En cuestión de minutos empecé a sentir un calor exquisito y un supremo bienestar. Era una sensación de comodidad física, de hallarme suspendido en el aire. Estuve totalmente de acuerdo con la aseveración de don Juan de que la «cama de cuerdas» me tendría a flote. Comenté la increíble cualidad de mi experiencia sensorial. Don Juan dijo en tono objetivo que la «cama» estaba hecha para ese propósito.
—¡No puedo creer que esto sea posible! —exclamé.
Don Juan tomó literalmente mi frase y me regañó. Dijo estar cansado de que yo actuara como un ser de importancia suprema, a quien una y otra vez había que dar pruebas de que el mundo es desconocido y prodigioso.
Traté de explicar que una exclamación retórica no tenía ningún significado. Él repuso que, de ser así, yo podría haber escogido otra frase. Al parecer estaba seriamente molestó conmigo. Me senté a medias y empecé a disculparme, pero él río e, imitando mi manera de hablar, sugirió una serie de hilarantes exclamaciones retóricas que yo podría haber empleado. Terminé riendo del absurdo calculado de algunas de las alternativas propuestas.

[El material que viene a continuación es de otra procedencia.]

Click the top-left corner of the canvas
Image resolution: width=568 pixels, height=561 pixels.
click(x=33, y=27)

Él soltó una risita y en tono suave me recordó que me abandonara a la sensación de flotar.
El confortante sentimiento de paz y plenitud que yo experimentaba en ese misterioso sitio despertó en mí emociones hondamente sepultadas. Me puse a hablar de mi vida. Confesé que nunca había tenido respetó ni simpatía por nadie, ni siquiera por mí mismo, y que siempre había sentido ser inherentemente malo, de allí que mi actitud hacia los demás siempre se hallara velada por cierta bravata y audacia.

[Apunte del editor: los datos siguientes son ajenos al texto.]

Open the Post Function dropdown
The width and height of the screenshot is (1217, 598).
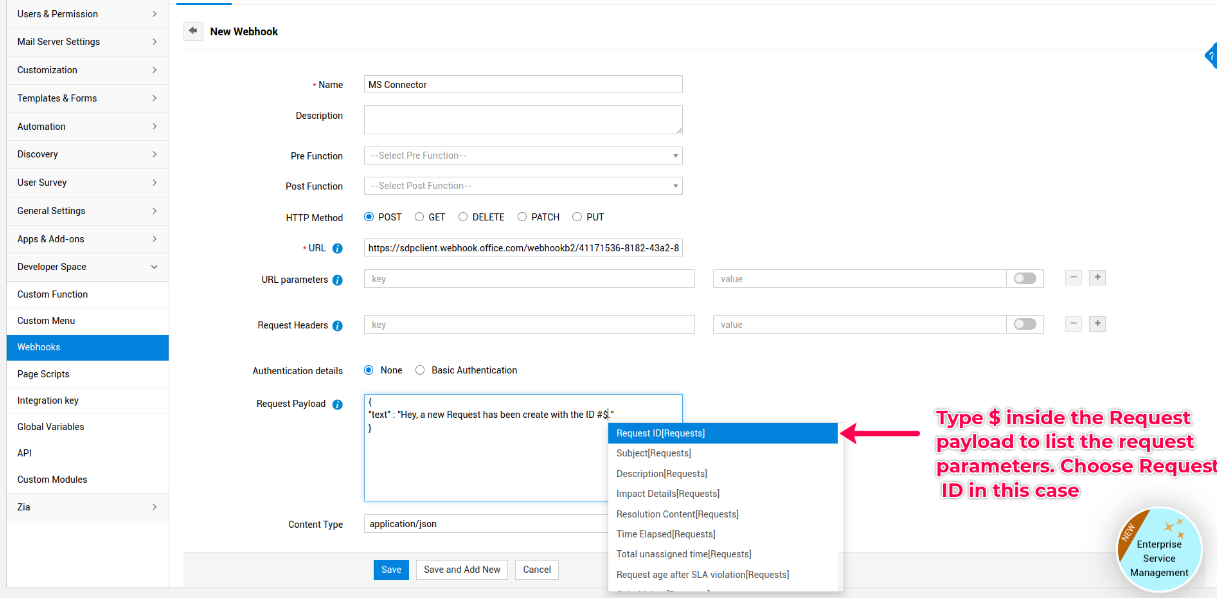pos(523,186)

—Cierto —dijo don Juan—. No te quieres nadita. Con una risa cascada, me dijo que había estado «viendo» mientras yo hablaba. Su recomendación era que no tuviese yo remordimiento por nada de lo que había hecho, porque aislar los propios actos llamándolos mezquinos, feos o malos era darse una importancia injustificada.
Me moví con nerviosismo y el lecho de hojas produjo un ruido crujiente. Don Juan dijo que, si deseaba reposar, no debía agitar a mis hojas, y que debía imitarlo y quedarme tirado sin hacer un solo movimiento. Añadió que en su «ver» había tropezado con uno de mis estados de ánimo. Pugnó un momento, al parecer por hallar una palabra adecuada, y dijo que el ánimo en cuestión era una actitud mental en la que yo caía continuamente. La describió como una especie de escotilla que en momentos inesperados se abría y me tragaba.